Mads himself says nothing to this, merely stands in the doorway like a barricade between us, and his son and Isadora.
He’s full of shit, Mom. Please believe me.
“Now, Karia will be shaken, possibly disturbed by the things my son has said or—God forbid—done to her, and I believe she should be fully evaluated, both mentally and physically, by my own personal doctor before—”
“No.” That word doesn’t come from me. For the first time, Sullen speaks.
I can’t look at my mother anymore.
My gaze comes to Sullen, his arm still a barrier to me hurting Stein. His jaw is clenched, chin lifted, dark eyes penetrating as he stares at his father.
I want him to corroborate my story. I want him to show his scars, even though I know he won’t and I could never ask him to do something like that.
I want him to voice his support. To tell them he didn’t hurt me—and the moments he did aren’t their business, because I liked it.
I want him to say he has been hurt by Stein Rule his entire life, that Mercy didn’t die from a self-inflicted gunshot wound, and that he can’t go back to the horror of Haunt Muren, or stay in this place to be tortured.
I want to turn and beg Sanford for his story. About Juliet, Stein’s psychopathy and lies, anything at all. He once ruled Writhe, too. His words should hold sway.
But no one here is even looking at Sanford.
It’s as if he doesn’t exist.
The fact he does should be the very evidence everyone needs to believe me. The man didn’t vanish, like Writhe lore led them to believe. Here he is, living proof.

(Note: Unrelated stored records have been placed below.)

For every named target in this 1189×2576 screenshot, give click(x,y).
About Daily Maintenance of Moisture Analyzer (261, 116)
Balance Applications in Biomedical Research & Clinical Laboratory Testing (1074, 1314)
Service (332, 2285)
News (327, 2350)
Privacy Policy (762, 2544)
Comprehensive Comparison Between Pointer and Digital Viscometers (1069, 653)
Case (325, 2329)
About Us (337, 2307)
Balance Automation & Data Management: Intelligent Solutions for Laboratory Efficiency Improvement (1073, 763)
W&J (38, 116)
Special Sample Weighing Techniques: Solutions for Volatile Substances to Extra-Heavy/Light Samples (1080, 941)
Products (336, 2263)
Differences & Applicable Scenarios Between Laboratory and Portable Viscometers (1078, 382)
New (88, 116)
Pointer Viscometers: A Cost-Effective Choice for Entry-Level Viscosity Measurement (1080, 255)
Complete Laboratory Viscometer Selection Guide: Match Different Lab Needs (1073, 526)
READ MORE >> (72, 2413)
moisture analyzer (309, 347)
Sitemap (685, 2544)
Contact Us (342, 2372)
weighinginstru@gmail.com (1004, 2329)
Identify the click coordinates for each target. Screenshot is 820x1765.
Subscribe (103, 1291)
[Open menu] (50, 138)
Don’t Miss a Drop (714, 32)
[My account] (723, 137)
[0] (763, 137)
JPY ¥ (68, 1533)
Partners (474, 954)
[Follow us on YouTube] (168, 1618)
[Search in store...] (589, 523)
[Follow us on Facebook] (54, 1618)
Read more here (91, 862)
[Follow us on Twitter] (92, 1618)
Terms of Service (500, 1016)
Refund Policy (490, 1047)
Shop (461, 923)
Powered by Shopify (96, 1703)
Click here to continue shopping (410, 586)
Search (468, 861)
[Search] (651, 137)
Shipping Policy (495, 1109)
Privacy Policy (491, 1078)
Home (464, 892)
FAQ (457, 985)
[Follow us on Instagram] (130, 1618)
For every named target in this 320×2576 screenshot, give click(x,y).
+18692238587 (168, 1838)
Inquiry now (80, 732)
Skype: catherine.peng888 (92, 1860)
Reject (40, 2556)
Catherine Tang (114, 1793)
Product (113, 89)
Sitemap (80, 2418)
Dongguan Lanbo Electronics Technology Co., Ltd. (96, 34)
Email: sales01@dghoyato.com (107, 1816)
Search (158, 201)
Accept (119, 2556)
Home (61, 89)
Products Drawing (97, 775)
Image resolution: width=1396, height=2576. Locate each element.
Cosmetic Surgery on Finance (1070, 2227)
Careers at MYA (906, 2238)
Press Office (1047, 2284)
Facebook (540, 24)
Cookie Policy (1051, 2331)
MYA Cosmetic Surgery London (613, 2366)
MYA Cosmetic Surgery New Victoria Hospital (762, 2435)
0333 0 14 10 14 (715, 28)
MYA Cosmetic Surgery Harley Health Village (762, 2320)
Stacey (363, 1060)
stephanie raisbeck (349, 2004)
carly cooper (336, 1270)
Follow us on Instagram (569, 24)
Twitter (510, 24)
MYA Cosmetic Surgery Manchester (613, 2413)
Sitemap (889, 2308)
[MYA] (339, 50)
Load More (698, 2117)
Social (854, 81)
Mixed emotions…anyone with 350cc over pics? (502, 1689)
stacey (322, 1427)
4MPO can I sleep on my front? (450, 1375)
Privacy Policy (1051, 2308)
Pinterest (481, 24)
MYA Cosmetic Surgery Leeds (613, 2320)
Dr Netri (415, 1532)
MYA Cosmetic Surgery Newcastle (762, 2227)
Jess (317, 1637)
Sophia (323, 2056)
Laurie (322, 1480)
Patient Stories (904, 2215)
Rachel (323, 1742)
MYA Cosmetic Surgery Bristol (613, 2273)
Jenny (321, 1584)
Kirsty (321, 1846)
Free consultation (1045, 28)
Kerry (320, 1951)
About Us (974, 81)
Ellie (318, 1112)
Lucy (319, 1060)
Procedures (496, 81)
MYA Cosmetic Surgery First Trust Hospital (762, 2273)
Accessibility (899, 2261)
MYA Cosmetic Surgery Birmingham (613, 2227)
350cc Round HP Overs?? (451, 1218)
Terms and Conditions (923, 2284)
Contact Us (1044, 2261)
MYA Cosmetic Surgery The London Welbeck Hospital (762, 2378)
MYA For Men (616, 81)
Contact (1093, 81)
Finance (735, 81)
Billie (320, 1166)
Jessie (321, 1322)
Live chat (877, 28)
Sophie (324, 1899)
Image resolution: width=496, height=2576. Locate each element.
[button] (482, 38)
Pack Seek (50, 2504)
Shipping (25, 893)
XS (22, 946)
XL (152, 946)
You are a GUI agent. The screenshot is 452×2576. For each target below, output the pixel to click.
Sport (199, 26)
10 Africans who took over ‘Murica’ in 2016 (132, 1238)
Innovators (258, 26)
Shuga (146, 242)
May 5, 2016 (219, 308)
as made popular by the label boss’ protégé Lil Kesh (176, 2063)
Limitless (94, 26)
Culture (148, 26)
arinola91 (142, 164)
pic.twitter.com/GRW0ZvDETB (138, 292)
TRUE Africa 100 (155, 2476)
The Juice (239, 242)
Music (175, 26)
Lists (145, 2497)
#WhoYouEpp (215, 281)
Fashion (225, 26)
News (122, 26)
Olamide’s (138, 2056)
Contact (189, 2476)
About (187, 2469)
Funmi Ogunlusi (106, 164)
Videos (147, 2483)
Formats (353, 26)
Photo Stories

“Sanford,” I say frantically as Sullen stares down his father.
I turn to look over my shoulder, a chill across the back of my neck like maybe he won’t be there at all.
Perhaps he will have vanished. But I know people don’t do that.
Not out of thin air. I open my mouth again, to implore him to say something. Anything.
But there’s… no one.
He is gone.
Like he was never here at all.
Like… he was only a ghost.
How is that possible?
“Sanford?” I say again, spinning fully, searching the couches, the window even—it’s closed—the dark flooring. There’s… nothing. There’s no one.
That’s not possible.
There’s no way he disappeared.
And he was real. Sullen spoke to him, too. It wasn’t just me.
Where is he?
“Sanford.” I whisper his name, my heart racing inside my chest. Everyone else is silent. There’s no voices, no discussion. All eyes are on me.
And my face heats as I realize I look crazy. My credibility has disappeared, just like this man. No one will believe me now.
No one will trust my word.
I turn to Sullen, grabbing his arm, jerking on his shoulder. “Tell them he was here,” I say, my gaze searching his. “Tell them now.”